* **TASK PROMPT**
Count the lines below that contain the string "Instruction". Reply with the number alone.

* **STORED RECORDS**
┌────────

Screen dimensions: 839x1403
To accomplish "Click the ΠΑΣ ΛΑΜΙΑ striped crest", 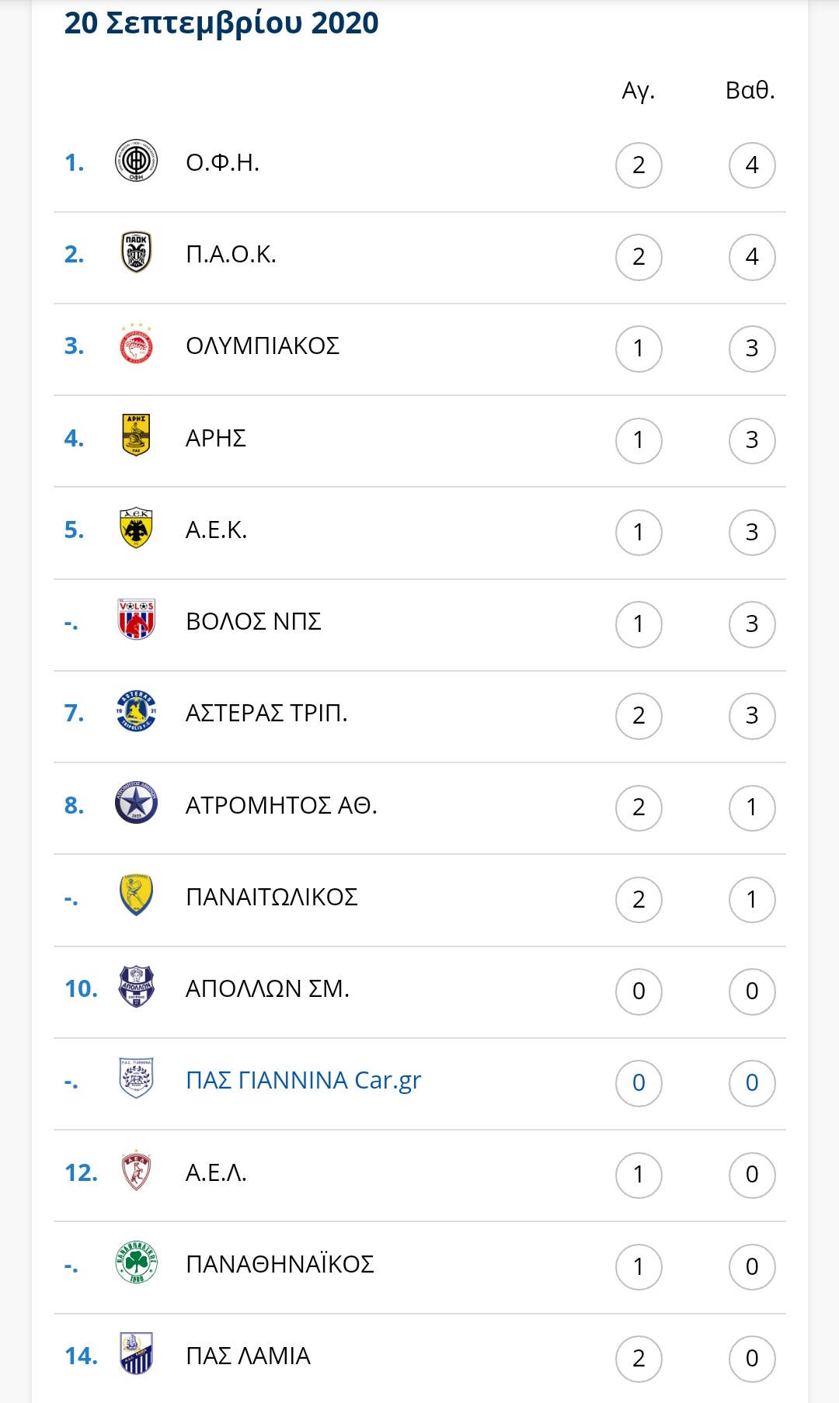I will pyautogui.click(x=136, y=1353).
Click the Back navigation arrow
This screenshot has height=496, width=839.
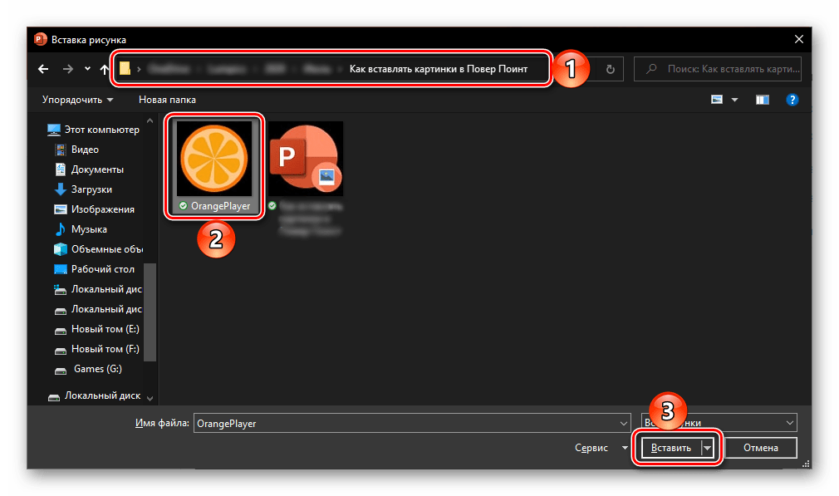(x=43, y=70)

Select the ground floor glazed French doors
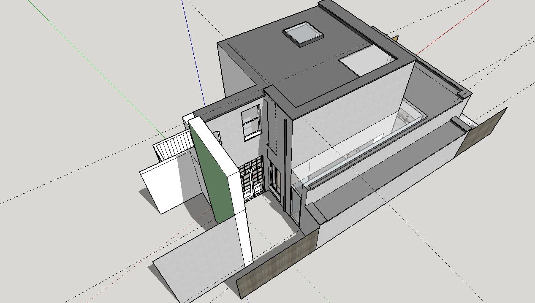click(252, 177)
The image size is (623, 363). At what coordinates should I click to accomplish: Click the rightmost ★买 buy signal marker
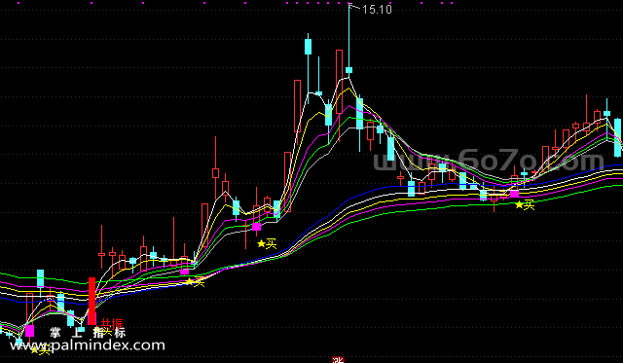(525, 205)
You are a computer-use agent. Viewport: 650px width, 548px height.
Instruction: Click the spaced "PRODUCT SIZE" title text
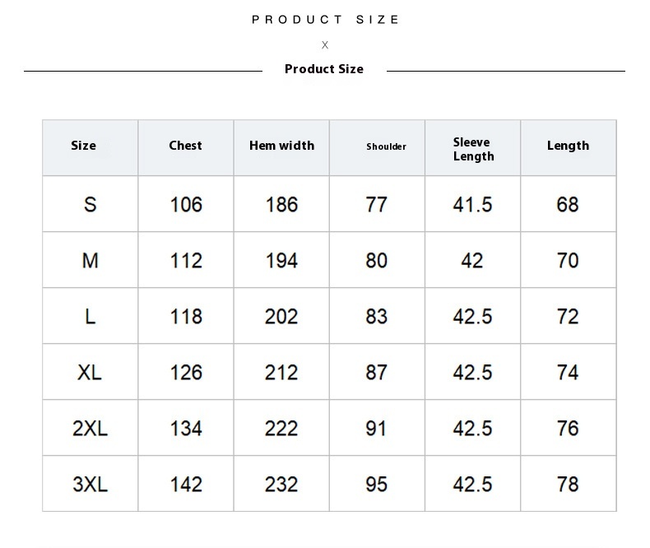(325, 20)
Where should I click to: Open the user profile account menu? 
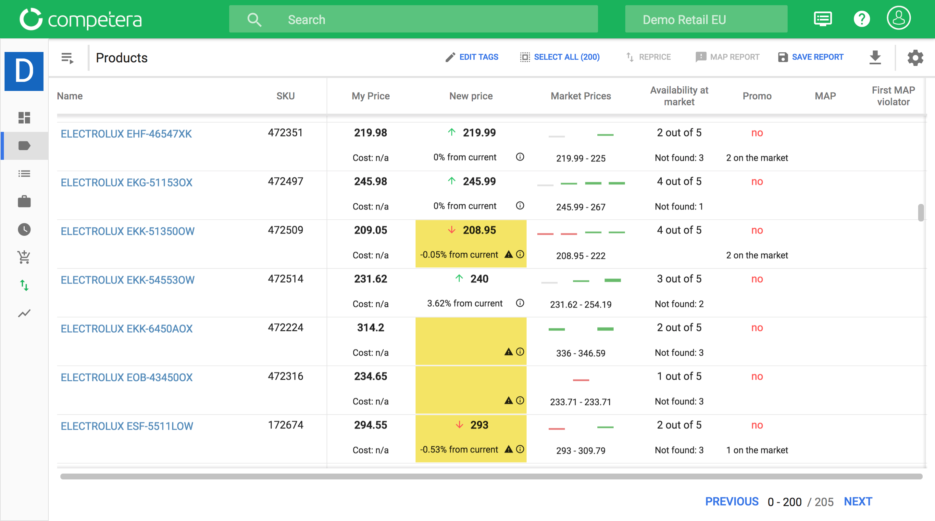899,18

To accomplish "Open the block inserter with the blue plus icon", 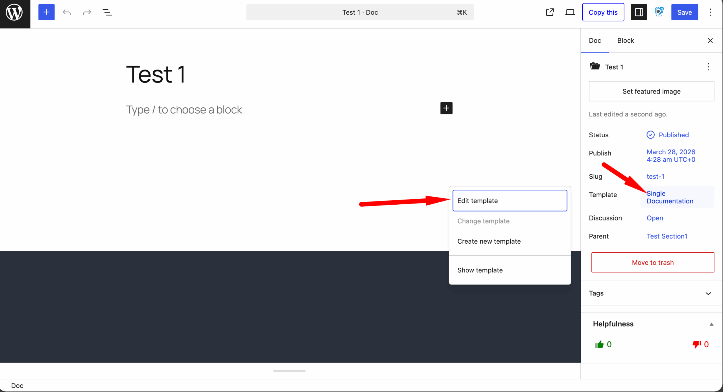I will coord(46,12).
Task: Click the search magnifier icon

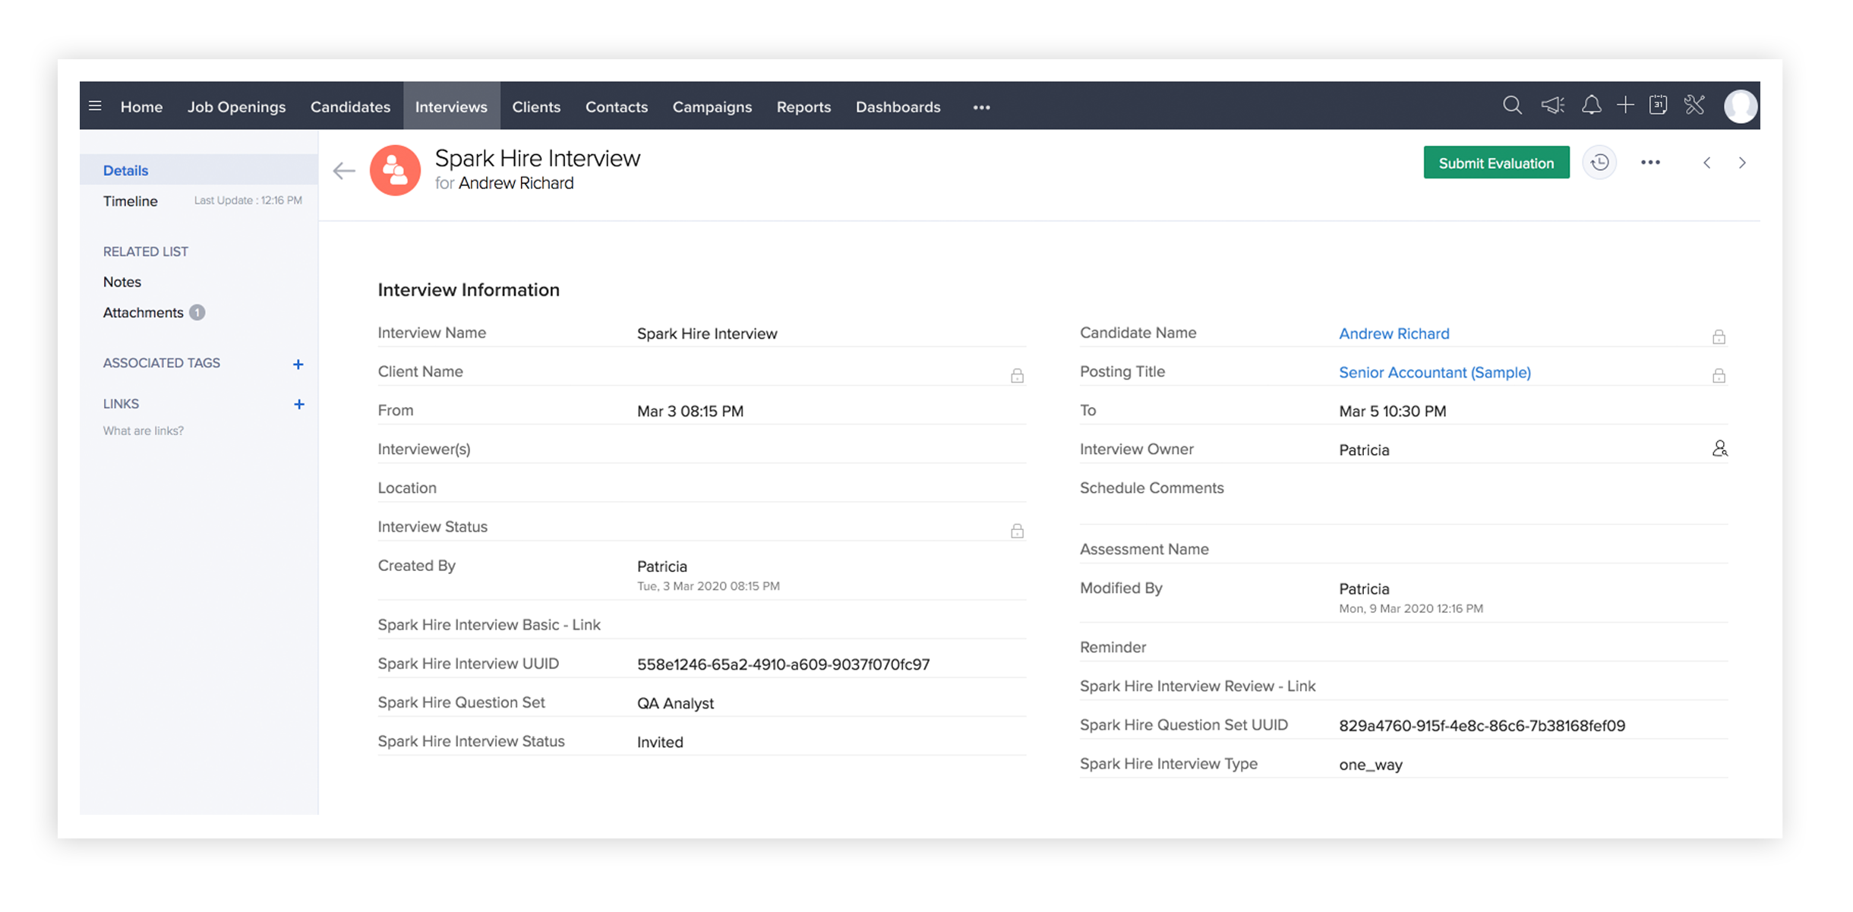Action: pyautogui.click(x=1511, y=106)
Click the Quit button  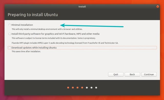(x=116, y=74)

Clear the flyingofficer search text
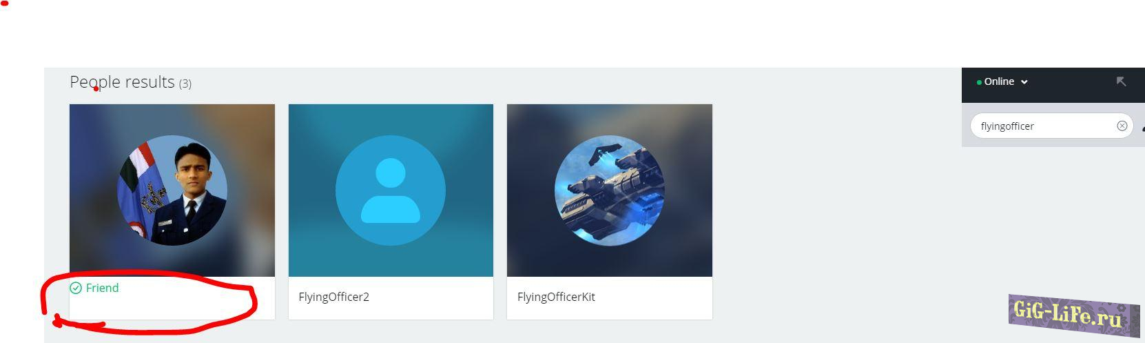tap(1122, 126)
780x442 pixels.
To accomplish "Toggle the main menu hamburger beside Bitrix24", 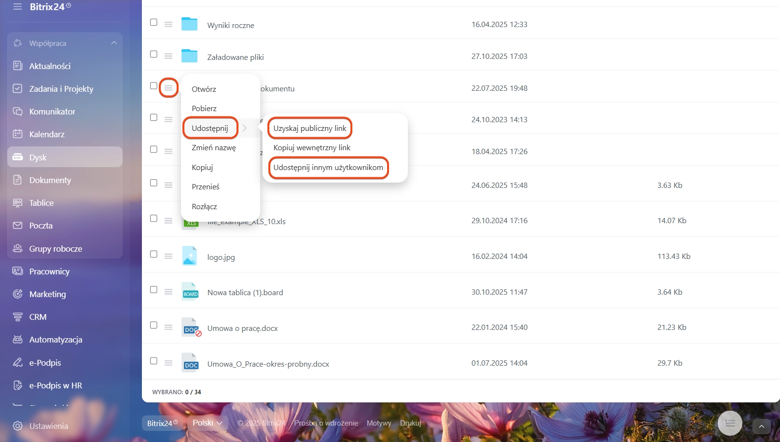I will pyautogui.click(x=17, y=7).
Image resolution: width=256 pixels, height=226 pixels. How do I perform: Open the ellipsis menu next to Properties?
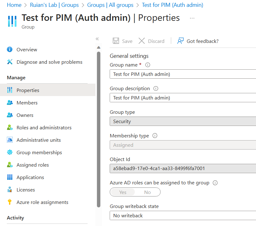pyautogui.click(x=192, y=18)
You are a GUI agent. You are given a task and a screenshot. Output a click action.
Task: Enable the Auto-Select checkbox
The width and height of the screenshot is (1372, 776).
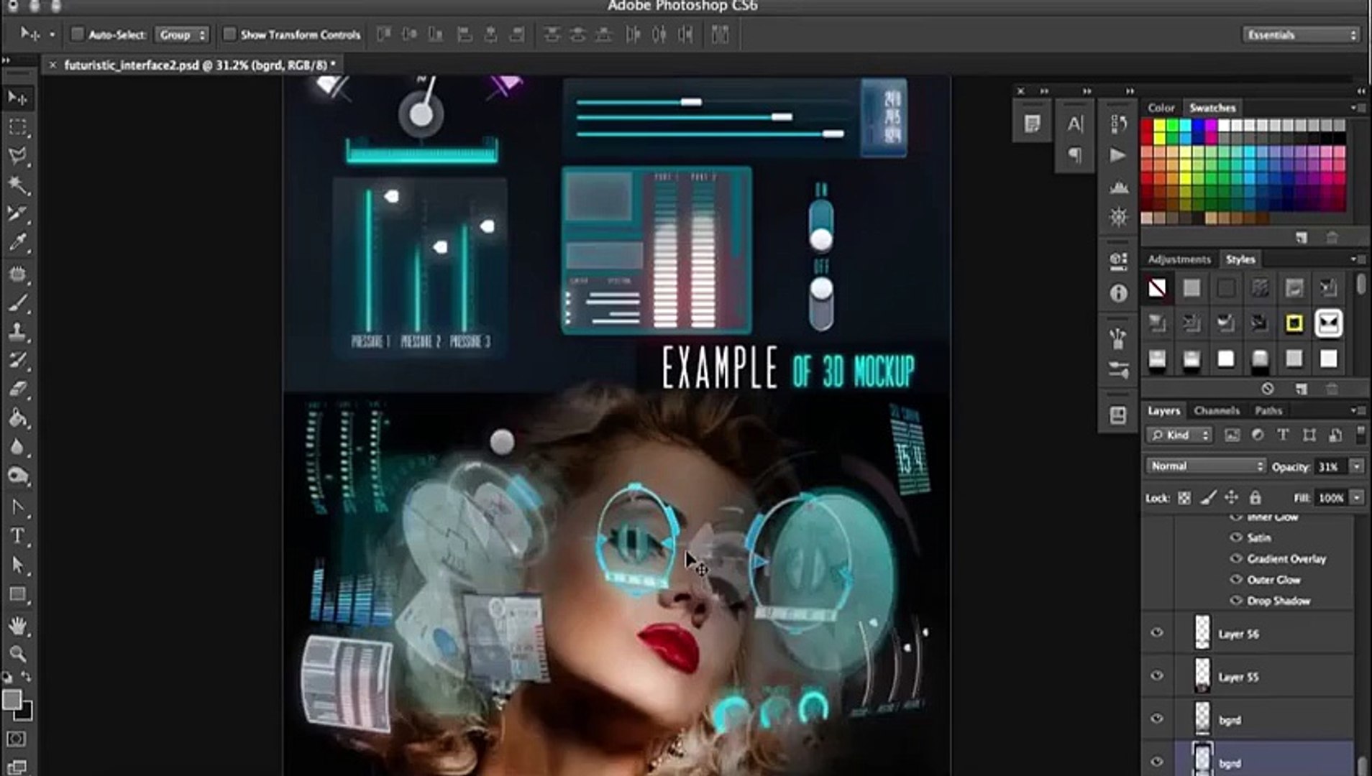click(78, 34)
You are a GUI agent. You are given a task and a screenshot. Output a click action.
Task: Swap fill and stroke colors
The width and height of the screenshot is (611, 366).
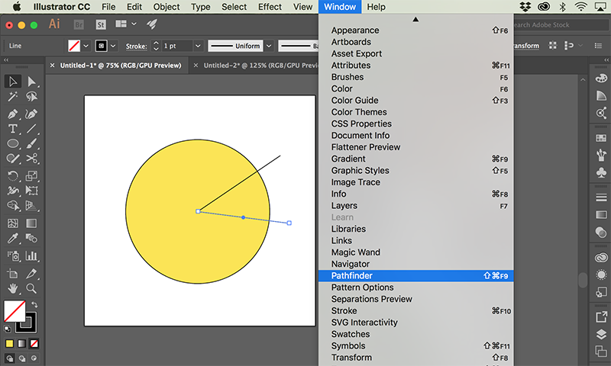point(34,304)
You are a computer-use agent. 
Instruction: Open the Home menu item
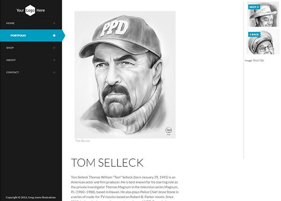(10, 23)
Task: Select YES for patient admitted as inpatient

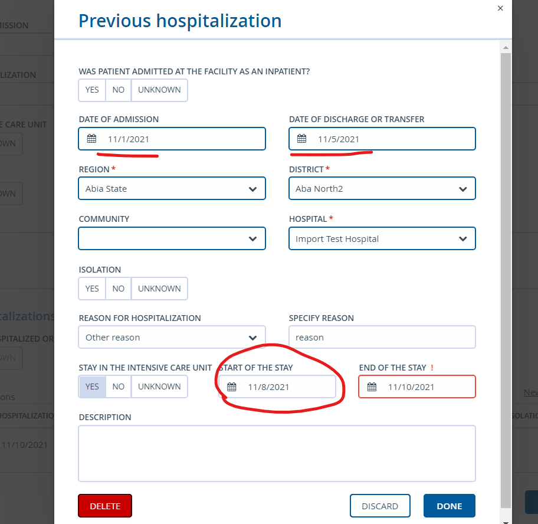Action: click(x=91, y=90)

└────────

* **RESPONSE**
2